The National Assembly will examine in September in committee and “at the beginning of October” in session the “comprehensive” bill against gender-based and sexual violence, Sébastien Lecornu announced on Tuesday June 23. “I am setting aside government time before the finance bill, at the beginning of October, to allow discussion of the text,” replied the Prime Minister, questioned during questions to the government by the president of the socialist group Boris Vallaud.
This so-called “comprehensive” law includes 78 measures carried by around a hundred deputies from the left and the government coalition. Sébastien Lecornu and the President of the National Assembly Yaël Braun-Pivet will bring together the presidents of parliamentary groups “the week of July 20”, after the examination of this text by the Council of State and the Economic, Social and Environmental Council.

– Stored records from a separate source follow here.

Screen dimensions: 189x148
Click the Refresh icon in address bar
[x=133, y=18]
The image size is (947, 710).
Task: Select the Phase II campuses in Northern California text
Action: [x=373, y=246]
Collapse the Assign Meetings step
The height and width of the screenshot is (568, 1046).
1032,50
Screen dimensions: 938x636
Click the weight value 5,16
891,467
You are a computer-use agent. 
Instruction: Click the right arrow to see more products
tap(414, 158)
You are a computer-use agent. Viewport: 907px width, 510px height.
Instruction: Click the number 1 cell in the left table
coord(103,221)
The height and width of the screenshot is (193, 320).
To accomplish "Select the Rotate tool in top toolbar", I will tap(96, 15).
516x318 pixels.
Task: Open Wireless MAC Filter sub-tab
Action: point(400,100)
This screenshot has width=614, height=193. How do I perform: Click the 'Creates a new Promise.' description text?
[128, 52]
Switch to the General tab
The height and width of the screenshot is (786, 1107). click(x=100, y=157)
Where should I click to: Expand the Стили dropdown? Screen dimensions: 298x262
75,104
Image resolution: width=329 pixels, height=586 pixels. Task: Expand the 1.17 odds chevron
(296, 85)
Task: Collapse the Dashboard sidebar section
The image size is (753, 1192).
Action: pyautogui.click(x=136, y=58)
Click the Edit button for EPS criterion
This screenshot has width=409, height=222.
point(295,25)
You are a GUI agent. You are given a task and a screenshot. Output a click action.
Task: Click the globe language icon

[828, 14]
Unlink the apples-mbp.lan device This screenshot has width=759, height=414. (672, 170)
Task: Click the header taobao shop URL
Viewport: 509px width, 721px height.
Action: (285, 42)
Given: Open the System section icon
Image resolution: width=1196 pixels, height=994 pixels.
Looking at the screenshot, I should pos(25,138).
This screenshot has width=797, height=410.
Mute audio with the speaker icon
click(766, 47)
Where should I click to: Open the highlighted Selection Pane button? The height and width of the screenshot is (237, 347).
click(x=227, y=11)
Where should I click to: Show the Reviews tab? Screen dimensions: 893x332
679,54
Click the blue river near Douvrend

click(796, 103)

Since the death of Lyhanna, 11 years old, many voices have been raised to demand that the government examine a comprehensive law to combat gender-based and sexual violence against women and children. The Prime Minister stressed that the subject would require “a lot of work this summer to arrive at something that is basically up to par”, suggesting that the text should therefore be modified.
Decrees from July
“You have 16 articles overall which correspond to regulatory or organizational measures internal to the State,” underlined Sébastien Lecornu. “All of the regulatory measures will not wait,” he added, promising decrees “from the month of July, from the month of August, from the month of September.”
Six measures fall under the budgetary texts, and eight measures are already part of other legislative proposals which are already being examined, continued the Prime Minister. Other measures are included in government bills, either that on criminal justice by Gérald Darmanin, or that on child protection which must be discussed in July in the Assembly.
Concerning this last text, it will be examined in the Senate after the senatorial elections at the end of September and “if all goes well”, will be promulgated “as early as the month of October”, detailed Sébastien Lecornu. Finally, 17 measures of the integral law “are already satisfied”, according to the Prime Minister, who however agreed that this point of view was not “consensual”. In the end, according to him, “18 autonomous measures” must be “the subject of precise work”, he said, stressing that some were for example “contradictory” between them.